**WHAT YOU NEED TO DO**
Take the data below and extract the lines from the one with "Where should I click to: Open the" to the one with "is (1026, 1975).", inclusive, exactly as written.

**RECORDED DATA**
★ ★ ★ ★ ★ ★ ★

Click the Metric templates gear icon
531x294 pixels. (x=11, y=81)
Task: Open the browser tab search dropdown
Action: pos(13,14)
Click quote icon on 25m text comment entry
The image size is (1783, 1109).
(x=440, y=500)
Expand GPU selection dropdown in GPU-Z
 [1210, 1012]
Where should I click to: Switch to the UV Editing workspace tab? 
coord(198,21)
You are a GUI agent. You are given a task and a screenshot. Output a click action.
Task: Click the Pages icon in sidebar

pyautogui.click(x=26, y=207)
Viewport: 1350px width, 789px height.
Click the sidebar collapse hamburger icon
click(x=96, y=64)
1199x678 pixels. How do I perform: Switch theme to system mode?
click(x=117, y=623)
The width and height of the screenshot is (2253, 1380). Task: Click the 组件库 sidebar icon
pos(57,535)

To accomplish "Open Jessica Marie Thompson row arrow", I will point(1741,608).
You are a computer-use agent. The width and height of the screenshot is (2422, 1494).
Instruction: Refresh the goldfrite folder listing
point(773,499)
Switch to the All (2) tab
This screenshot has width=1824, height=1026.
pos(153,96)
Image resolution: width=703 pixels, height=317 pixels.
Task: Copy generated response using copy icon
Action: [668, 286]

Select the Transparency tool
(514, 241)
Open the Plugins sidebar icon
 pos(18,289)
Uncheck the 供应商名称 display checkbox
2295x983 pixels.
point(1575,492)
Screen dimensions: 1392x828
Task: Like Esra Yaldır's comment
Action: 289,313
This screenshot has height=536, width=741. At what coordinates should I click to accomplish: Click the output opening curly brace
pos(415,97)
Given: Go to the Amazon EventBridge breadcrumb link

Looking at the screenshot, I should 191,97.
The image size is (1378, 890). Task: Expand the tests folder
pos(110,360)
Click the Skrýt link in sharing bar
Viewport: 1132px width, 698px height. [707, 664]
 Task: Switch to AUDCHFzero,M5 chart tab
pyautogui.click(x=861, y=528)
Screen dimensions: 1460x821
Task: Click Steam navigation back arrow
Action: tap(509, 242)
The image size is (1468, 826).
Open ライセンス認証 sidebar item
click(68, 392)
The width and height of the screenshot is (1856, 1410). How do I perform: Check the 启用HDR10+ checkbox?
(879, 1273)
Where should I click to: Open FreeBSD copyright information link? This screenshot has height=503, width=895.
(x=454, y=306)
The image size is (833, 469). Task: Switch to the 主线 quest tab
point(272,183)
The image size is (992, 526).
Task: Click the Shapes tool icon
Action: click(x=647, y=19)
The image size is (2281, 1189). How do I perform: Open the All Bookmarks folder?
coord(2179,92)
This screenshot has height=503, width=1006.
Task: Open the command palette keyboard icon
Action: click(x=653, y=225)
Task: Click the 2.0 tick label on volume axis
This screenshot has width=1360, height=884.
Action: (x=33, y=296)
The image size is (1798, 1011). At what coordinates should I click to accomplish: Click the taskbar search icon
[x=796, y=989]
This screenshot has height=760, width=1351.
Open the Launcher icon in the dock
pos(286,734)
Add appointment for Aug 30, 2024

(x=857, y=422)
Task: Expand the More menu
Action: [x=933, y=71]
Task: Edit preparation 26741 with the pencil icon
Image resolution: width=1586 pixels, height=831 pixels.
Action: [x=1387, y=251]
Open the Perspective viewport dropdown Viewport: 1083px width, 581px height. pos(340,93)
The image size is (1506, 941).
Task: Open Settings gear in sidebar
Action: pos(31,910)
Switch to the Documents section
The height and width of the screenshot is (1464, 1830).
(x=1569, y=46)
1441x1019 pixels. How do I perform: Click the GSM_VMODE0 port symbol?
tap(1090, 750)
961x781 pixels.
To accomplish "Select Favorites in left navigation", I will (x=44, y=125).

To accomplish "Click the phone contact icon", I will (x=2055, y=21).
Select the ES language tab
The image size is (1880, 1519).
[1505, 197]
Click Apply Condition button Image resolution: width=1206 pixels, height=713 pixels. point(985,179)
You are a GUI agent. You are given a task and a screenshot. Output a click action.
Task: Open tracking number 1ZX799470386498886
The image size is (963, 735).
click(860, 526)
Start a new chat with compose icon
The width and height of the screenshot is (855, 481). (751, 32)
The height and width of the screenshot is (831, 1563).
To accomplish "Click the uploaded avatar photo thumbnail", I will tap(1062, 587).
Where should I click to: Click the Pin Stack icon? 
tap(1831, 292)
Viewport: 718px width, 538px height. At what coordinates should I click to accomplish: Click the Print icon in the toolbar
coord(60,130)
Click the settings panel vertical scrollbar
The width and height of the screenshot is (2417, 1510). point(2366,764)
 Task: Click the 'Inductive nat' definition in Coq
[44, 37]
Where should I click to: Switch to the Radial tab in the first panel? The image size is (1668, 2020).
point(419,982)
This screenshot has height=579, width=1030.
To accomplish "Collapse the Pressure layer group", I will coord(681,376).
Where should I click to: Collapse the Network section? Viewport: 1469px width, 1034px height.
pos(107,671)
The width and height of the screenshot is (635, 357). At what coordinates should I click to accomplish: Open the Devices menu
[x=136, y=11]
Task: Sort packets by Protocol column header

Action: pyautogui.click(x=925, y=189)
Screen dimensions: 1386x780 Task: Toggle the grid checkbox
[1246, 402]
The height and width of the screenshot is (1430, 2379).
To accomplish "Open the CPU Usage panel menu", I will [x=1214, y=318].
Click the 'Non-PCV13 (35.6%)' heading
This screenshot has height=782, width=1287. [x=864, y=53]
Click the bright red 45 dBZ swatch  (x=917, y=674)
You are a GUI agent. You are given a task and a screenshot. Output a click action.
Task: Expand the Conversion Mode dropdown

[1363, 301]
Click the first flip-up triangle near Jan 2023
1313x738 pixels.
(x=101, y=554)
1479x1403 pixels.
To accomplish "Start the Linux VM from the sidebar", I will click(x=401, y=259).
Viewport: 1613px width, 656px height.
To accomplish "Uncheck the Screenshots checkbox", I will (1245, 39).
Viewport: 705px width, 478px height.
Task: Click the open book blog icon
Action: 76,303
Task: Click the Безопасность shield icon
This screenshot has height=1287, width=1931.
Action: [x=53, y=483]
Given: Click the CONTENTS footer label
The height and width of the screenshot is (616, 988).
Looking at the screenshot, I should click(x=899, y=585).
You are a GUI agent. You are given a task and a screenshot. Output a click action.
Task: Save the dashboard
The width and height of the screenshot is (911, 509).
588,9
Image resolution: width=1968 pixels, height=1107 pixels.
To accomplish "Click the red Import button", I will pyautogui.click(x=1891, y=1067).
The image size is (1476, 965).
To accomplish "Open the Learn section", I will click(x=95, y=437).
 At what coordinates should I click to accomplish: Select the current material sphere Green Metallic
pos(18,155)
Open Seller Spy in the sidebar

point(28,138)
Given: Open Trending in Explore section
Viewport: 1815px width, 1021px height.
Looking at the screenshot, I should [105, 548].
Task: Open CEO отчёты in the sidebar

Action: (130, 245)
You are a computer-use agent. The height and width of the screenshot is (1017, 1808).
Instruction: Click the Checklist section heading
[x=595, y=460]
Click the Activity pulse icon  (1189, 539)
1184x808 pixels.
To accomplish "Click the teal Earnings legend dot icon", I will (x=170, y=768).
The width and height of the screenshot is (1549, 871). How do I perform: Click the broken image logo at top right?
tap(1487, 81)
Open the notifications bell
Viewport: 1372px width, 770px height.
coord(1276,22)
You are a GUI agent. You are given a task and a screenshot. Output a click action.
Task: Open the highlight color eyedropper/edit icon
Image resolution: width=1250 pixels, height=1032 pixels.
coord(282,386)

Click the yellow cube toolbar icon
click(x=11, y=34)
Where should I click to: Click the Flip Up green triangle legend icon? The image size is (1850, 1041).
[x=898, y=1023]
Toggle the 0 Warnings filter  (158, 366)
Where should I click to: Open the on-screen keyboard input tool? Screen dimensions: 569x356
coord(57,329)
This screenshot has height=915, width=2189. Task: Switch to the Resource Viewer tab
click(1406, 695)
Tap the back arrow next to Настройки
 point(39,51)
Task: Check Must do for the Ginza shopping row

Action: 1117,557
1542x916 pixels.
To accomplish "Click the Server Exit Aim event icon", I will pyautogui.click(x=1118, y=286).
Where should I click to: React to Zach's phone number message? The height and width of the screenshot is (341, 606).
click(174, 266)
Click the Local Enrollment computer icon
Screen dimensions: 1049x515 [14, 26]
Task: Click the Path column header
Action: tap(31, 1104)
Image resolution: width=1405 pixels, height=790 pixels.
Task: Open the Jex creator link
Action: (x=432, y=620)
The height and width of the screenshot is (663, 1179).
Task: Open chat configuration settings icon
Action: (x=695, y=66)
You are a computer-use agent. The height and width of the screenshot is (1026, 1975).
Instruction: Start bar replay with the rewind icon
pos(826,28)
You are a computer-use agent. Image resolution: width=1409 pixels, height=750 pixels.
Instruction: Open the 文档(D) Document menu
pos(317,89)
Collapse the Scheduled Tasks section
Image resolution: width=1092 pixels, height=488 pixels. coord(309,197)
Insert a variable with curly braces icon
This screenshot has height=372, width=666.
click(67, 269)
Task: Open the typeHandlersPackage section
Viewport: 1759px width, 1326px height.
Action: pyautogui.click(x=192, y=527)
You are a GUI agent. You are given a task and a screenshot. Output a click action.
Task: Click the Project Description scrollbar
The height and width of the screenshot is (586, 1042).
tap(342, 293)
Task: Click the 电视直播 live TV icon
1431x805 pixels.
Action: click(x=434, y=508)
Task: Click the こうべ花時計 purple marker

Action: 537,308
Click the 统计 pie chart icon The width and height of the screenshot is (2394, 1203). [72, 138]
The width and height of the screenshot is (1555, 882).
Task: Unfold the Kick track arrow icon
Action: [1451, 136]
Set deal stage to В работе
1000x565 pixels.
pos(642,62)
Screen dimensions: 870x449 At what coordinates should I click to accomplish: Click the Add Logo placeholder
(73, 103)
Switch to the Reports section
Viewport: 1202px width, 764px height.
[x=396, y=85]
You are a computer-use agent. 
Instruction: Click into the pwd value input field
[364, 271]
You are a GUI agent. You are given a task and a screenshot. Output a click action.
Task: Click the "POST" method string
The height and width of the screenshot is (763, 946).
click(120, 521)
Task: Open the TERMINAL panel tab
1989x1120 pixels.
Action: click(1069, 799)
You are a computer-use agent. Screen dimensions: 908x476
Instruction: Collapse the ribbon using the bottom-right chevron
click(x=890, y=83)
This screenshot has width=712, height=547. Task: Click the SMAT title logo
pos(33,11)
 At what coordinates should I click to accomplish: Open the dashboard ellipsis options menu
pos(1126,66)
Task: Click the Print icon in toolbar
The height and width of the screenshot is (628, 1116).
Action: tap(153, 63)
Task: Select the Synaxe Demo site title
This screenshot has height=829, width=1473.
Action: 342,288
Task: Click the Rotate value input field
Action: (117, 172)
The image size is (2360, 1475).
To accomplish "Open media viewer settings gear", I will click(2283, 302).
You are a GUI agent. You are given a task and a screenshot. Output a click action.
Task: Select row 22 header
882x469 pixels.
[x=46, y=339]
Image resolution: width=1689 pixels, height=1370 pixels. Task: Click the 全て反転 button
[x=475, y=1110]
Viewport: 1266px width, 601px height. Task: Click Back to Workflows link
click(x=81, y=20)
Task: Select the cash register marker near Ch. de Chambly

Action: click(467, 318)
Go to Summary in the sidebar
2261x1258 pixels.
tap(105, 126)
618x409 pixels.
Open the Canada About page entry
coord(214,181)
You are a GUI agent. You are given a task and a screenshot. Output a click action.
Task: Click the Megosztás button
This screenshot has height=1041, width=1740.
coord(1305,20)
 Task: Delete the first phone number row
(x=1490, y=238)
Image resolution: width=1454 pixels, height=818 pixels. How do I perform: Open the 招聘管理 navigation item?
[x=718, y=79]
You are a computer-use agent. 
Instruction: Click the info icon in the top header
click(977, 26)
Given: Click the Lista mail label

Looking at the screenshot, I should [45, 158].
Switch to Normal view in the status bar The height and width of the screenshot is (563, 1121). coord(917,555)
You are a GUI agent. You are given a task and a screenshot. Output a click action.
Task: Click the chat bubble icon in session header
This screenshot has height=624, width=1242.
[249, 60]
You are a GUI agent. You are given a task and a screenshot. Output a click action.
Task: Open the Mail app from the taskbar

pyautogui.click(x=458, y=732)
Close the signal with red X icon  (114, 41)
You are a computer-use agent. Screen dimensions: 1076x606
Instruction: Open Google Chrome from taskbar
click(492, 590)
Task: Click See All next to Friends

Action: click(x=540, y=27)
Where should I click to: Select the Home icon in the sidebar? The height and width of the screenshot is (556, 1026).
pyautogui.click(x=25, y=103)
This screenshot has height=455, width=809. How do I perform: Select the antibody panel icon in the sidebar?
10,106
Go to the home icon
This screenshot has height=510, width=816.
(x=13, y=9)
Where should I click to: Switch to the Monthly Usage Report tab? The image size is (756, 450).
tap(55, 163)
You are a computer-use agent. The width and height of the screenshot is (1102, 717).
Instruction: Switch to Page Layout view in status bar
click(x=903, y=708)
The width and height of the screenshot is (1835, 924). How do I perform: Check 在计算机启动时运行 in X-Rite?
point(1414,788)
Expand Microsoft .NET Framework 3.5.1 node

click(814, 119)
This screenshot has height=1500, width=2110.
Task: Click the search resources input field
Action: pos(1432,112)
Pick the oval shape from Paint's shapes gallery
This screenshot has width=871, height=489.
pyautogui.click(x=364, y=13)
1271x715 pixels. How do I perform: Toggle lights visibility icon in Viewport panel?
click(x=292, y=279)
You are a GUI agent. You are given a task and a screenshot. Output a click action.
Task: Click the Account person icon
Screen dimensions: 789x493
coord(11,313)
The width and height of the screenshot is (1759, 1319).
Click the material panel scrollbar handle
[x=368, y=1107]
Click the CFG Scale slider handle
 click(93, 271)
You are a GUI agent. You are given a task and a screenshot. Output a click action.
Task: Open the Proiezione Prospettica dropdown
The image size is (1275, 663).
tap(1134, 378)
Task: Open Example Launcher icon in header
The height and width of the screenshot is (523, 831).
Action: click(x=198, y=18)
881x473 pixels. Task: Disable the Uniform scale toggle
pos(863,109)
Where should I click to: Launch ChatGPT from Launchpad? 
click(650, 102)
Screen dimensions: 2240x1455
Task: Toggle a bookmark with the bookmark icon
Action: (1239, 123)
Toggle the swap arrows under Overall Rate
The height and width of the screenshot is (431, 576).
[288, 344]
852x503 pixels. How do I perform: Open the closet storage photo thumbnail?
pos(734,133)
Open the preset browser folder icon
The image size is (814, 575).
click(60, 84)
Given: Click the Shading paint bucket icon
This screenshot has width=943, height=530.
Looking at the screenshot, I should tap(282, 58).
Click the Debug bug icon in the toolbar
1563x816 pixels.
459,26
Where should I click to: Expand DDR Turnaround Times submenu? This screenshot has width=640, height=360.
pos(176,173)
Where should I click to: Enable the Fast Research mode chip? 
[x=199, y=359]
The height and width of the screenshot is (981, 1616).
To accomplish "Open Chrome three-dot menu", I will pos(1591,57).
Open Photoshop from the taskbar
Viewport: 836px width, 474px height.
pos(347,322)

★ ★ ★ ★ ★ ★ ★

**ANSWER AREA**
Where should I click to: Open the on-screen keyboard input tool? Screen dimensions: 569x356
coord(57,329)
This screenshot has height=915, width=2189. Task: Switch to the Resource Viewer tab
click(1406, 695)
Tap the back arrow next to Настройки
 point(39,51)
Task: Check Must do for the Ginza shopping row

Action: 1117,557
1542x916 pixels.
To accomplish "Click the Server Exit Aim event icon", I will pyautogui.click(x=1118, y=286).
Where should I click to: React to Zach's phone number message? The height and width of the screenshot is (341, 606).
click(174, 266)
Click the Local Enrollment computer icon
Screen dimensions: 1049x515 [14, 26]
Task: Click the Path column header
Action: tap(31, 1104)
Image resolution: width=1405 pixels, height=790 pixels.
Task: Open the Jex creator link
Action: (x=432, y=620)
The height and width of the screenshot is (663, 1179).
Task: Open chat configuration settings icon
Action: (x=695, y=66)
You are a computer-use agent. The height and width of the screenshot is (1026, 1975).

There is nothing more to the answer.